A model was created to determine the optimal replacement schedule for a central air conditioner (CAC) for each of the three objectives based on the climate where the unit operates. Six cities were considered: Ann Arbor, MI; Los Angeles, CA; Miami, FL; New York, NY; San Antonio, TX; and Wichita, KS. Life cycle profiles were developed for each model year CAC in the study. Dynamic parameters including CAC energy efficiency; energy intensity of raw materials and manufacturing; regional electricity grids characteristics including primary energy consumption, GHG emissions, and residential electricity price were included in the model. The production burdens were modeled using methods from both process-based life cycle analysis (LCA) and economic input-output life cycle analysis (EIO-LCA). A historical average efficiency improvement of 0.07 SEER per year was used to make efficiency projections into the future for a base case scenario. Other efficiency scenarios used the same improvement rate, but also modeled the adoption of a new federal efficiency standard at 15, 16, and 17 SEER in 2016. Finally, the consequences of poor installation, maintenance, and refrigerant recovery were explored in another set of scenarios.
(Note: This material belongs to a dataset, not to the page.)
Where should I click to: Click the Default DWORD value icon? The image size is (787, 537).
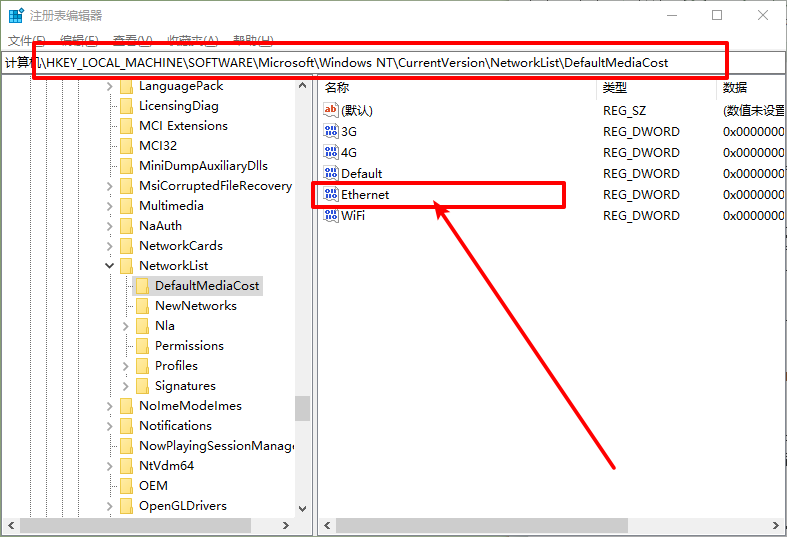(331, 173)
Life Cycle Optimization Results
Using life cycle optimization (LCO) to calculate replacement schedules, it was found that energy minimization required more replacements than either GHG or cost minimization over the 1985-2025 time horizon. The energy minimization for the base case scenario required between 4 and 14 replacements after the initial CAC for the various cities examined. The EIO-LCA data for the production of a new CAC resulted in a significantly lower energy investment than the process-based LCA. The smaller the initial energy investment, the more beneficial it becomes to upgrade frequently to more efficient systems. Therefore, when EIO-LCA results were used in the LCO model, the analysis determined that more replacements (6-14 replacements) were necessary than when the process-based LCA results were used (4-10 replacements). For example, in the base case, the optimal replacement pattern to minimize energy in Ann Arbor, MI using EIO-LCA modeling of the production phase called for the original 1985 CAC to be replaced in 1989, and then replaced again in 1992, 1998, 2006, 2010 and 2018, but using process-based LCA results in the optimization resulted in replacements only occurring in 1992, 1998, 2006, and 2010.
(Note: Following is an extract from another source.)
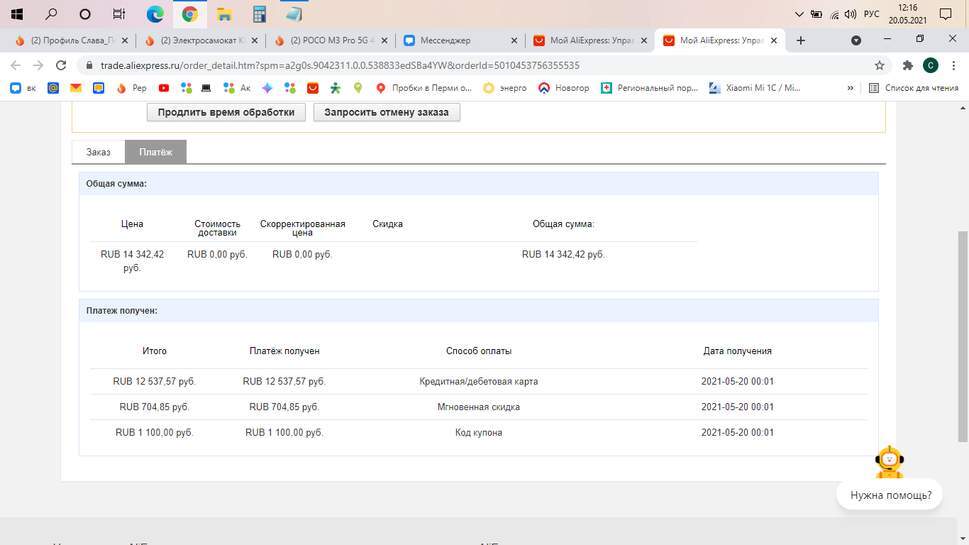Image resolution: width=969 pixels, height=545 pixels.
Task: Show hidden system tray icons
Action: (799, 14)
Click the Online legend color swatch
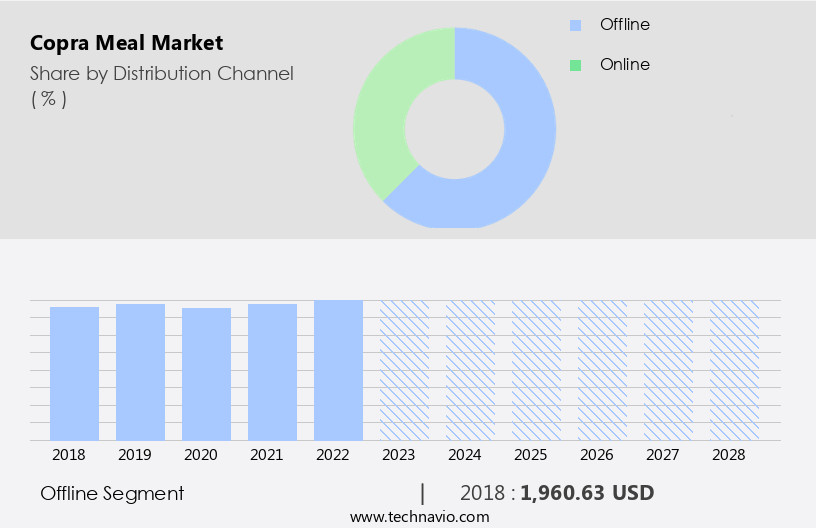This screenshot has height=528, width=816. click(575, 65)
When GHG emissions were minimized, 2 to 4 replacements were found to be optimal across all locations. For the locations examined, there were no differences in the number of replacements when using the process-based LCA or EIO-LCA data. In Ann Arbor, MI for the base case efficiency scenario, replacements were required in 1992 and 2010 using either process-based LCA or EIO-LCA data to model the production phase.
In terms of cost minimization under the base case, most locations required replacements in 1994 and 2007. Ann Arbor and Wichita required only one replacement in 2006 to minimize cost. This can be understood because Ann Arbor’s relatively low cooling demand and Wichita’s low electricity costs did not make it economical to upgrade more frequently.
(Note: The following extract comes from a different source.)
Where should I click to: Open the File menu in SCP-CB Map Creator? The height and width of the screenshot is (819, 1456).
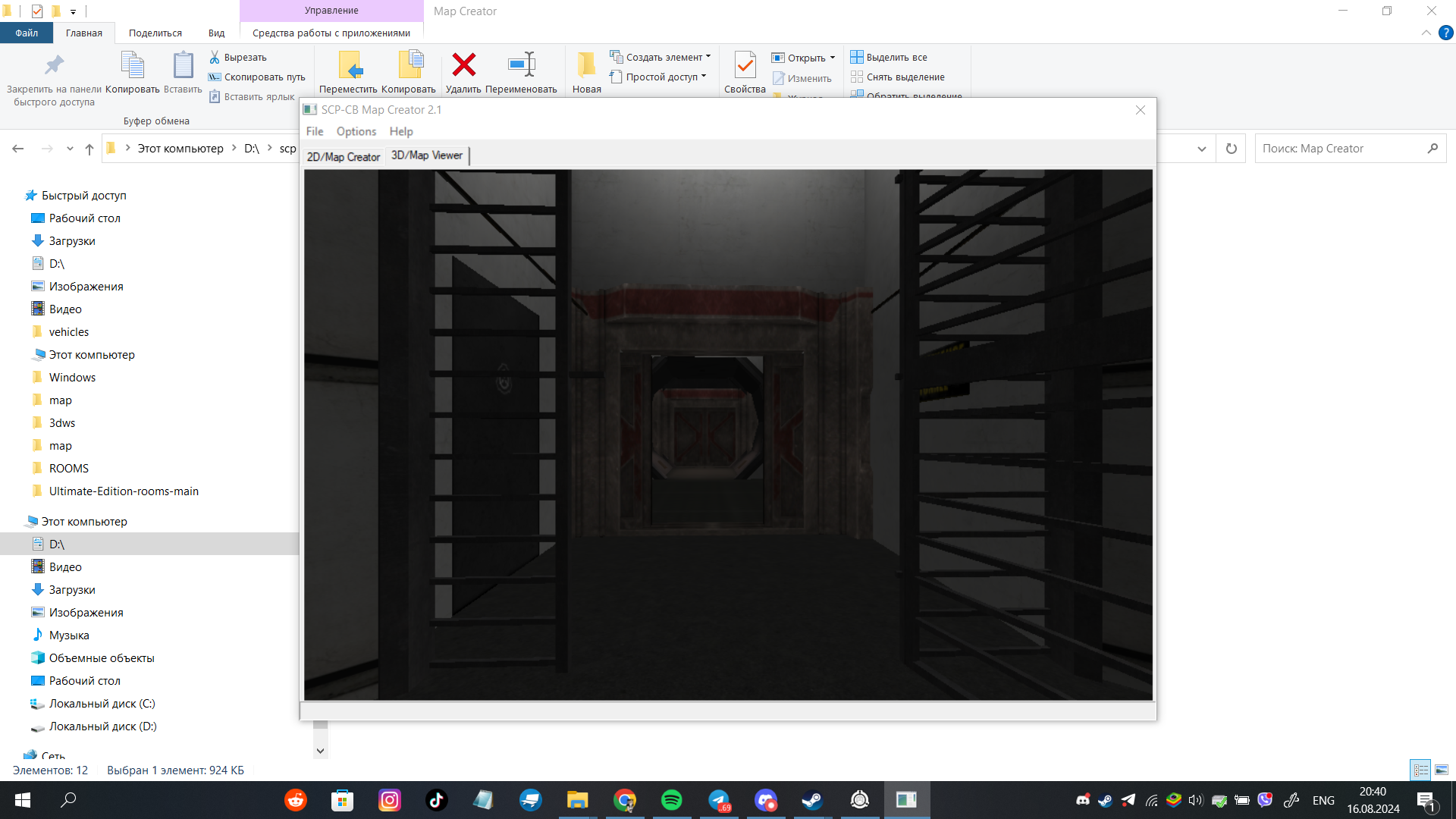(315, 131)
The life cycle optimization was repeated while considering less ideal conditions where duct leakage was assumed and a lower 35% rate of refrigerant recovery was modeled at retirement instead of the base case assumption of 85% recovery. Also the level of maintenance was modeled separately using both a three service events scenario and a single service event scenario. In these service scenarios, the efficiency of the CAC was assumed to degrade between service events due to refrigerant leakage.
The optimal replacement schedules in the base case and these other less ideal scenarios were compared to other replacement schedules. A simple analysis was conducted to calculate the energy, GHG, and homeowner costs of replacing at a typical replacement interval of every 13-14 years and a maximum service life replacement interval of 20-21 years. In general, the environmental benefits of optimal replacement become larger when degradation is introduced and maintenance levels decline.